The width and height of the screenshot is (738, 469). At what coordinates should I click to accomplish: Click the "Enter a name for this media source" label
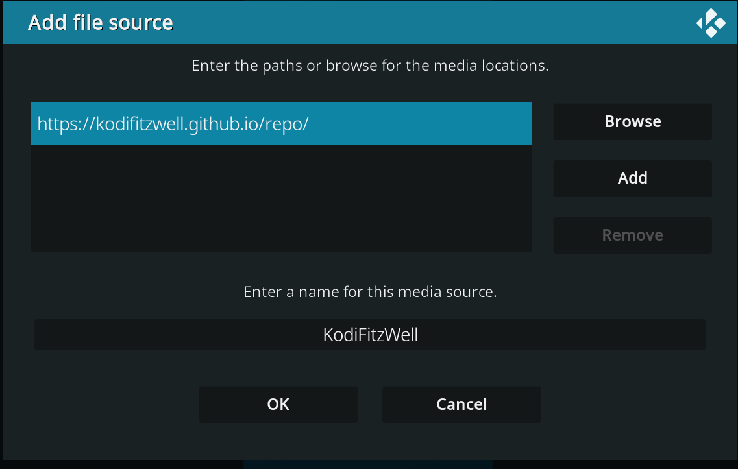pos(369,292)
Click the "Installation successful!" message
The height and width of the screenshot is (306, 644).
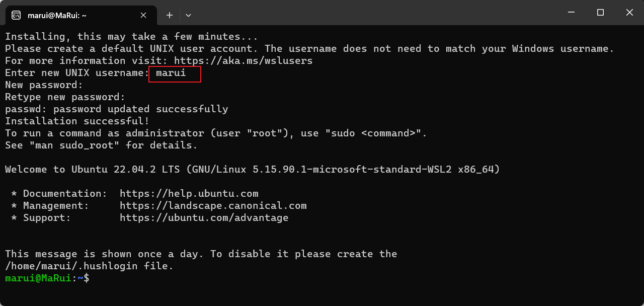pos(77,121)
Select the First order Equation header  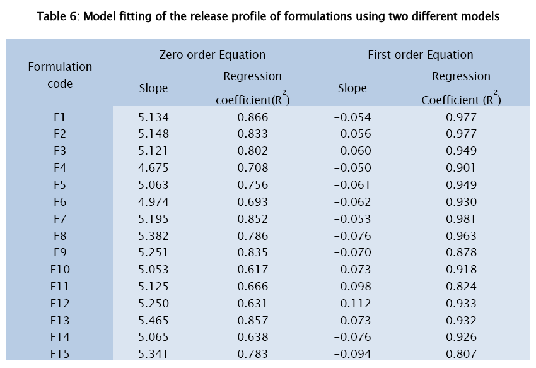(420, 55)
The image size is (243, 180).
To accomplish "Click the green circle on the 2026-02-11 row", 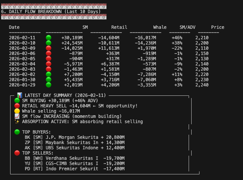I will 48,38.
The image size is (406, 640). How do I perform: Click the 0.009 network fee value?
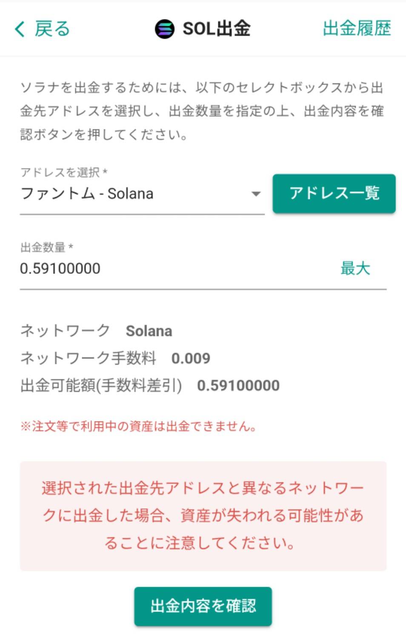point(191,359)

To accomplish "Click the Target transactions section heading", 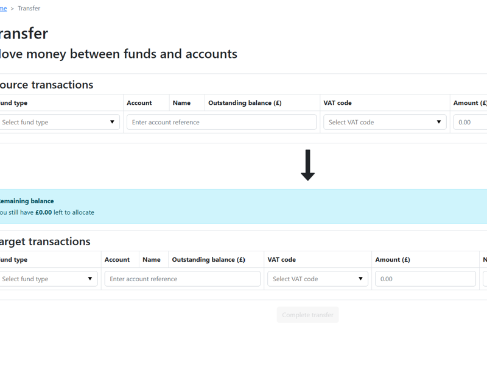I will tap(45, 242).
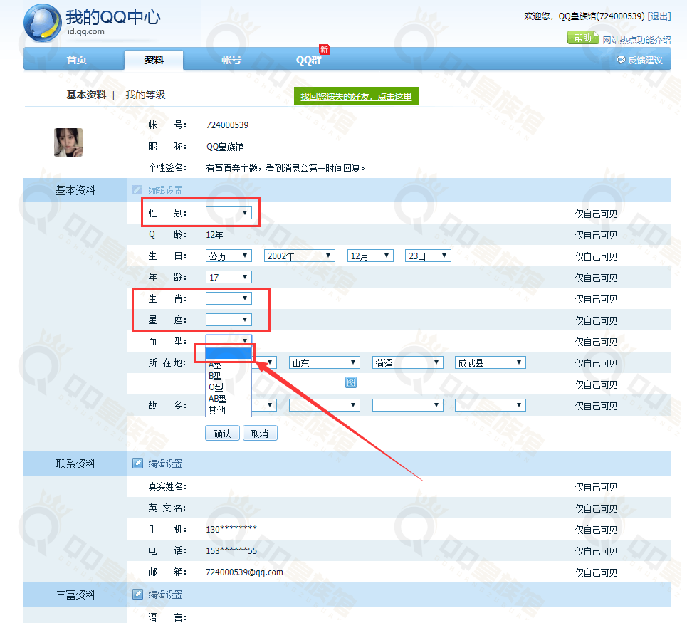Open the QQ群 tab
Viewport: 687px width, 623px height.
[308, 60]
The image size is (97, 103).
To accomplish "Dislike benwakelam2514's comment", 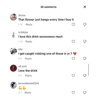I will 85,93.
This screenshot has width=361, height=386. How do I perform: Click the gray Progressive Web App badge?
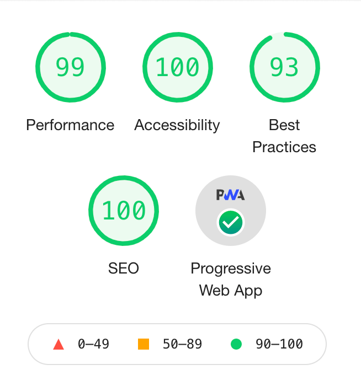[x=231, y=211]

---

Task description —
The pictures stay out; repeat exactly the lines from the one with "This screenshot has" to the end of the entries above, and nothing else.

Exercise response —
This screenshot has width=361, height=386. How do I perform: Click the gray Progressive Web App badge?
[x=231, y=211]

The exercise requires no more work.